This case does not come within the ruling of this court in the case of Kerr v. Southwest Fluorite Co. et al., 35 N. M. 232, 294 P. 324, where the court held that statutes limiting time for opening or vacating final judgments do not apply to cases of extrinsic fraud or collusion, inasmuch as the court below did not vacate the judgment because of fraud or make any finding of fraud. The court did say that he might assume that the item of interest was willfully and intentionally inserted in the notice of lien, but he did not so assume, and held that the insertion of the interest item was irregular and as such would vitiate the judgment.

[2] The court apparently held that the appellant was not entitled to interest. There certainly was no fraud practiced in the matter, and it was simply an error of law upon the part of the court in granting judgment for this item of interest in the first instance, and we do not think that a motion to vacate the judgment is proper proceeding for the purpose of correcting an error of law. Section 105-846, supra, does not include an “error of law,” merely irregularities.

[3] The power of the court to vacate judgments on account of irregularities within section 105-846, supra, on motion, is not intended to be used as a means for the court to review or revise its own final judgments to correct errors of law into which it may have fallen.
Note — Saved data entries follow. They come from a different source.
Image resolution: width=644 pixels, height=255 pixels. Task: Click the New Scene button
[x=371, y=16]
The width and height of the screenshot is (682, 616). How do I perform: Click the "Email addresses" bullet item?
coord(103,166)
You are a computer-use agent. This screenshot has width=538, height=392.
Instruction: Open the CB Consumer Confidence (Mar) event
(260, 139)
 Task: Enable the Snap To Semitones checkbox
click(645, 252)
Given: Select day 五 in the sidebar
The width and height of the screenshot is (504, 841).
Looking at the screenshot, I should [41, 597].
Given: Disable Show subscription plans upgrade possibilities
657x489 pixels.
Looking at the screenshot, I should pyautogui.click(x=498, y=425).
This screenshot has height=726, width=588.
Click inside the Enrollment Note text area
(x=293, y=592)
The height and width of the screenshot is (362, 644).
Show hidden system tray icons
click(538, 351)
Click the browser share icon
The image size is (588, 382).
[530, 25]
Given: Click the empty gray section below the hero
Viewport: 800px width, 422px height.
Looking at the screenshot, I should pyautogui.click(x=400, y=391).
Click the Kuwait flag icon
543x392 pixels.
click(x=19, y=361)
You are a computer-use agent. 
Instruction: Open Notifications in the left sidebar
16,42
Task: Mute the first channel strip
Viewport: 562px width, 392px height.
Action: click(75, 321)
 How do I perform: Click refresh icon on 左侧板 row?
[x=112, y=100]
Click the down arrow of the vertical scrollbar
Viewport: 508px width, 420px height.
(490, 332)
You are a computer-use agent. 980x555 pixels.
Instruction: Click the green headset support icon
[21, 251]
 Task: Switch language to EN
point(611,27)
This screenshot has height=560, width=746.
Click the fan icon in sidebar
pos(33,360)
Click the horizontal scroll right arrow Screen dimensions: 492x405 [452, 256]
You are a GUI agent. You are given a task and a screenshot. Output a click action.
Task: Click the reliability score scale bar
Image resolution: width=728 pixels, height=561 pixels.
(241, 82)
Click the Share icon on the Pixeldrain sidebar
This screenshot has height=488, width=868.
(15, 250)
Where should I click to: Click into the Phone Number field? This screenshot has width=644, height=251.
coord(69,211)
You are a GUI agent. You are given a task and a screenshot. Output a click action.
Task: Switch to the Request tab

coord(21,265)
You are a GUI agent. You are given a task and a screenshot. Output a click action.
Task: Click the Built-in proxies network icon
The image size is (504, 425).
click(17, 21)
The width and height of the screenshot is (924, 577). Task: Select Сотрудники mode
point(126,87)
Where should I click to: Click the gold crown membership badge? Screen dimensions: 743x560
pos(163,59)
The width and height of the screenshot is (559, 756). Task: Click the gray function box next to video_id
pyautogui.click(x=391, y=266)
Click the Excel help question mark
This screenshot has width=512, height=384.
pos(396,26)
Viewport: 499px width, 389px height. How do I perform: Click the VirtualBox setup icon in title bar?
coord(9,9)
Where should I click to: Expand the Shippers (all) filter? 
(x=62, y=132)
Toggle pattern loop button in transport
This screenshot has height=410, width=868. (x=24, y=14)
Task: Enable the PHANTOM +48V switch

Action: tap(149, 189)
Where an action or suit is regularly commenced and prosecuted, judgment regularly entered, even though by default, the defendant cannot thereafter on motion vacate such judgment on the ground of the existence of a complete defense to the action, which defense was available to the defendant before the entry of the judgment.

Trial courts cannot be permitted within the year referred to in section 105-846, supra, to change, correct, review, and revise final judgments first in behalf of one and then the other party to the suit in order to correct errors of law or fact in the...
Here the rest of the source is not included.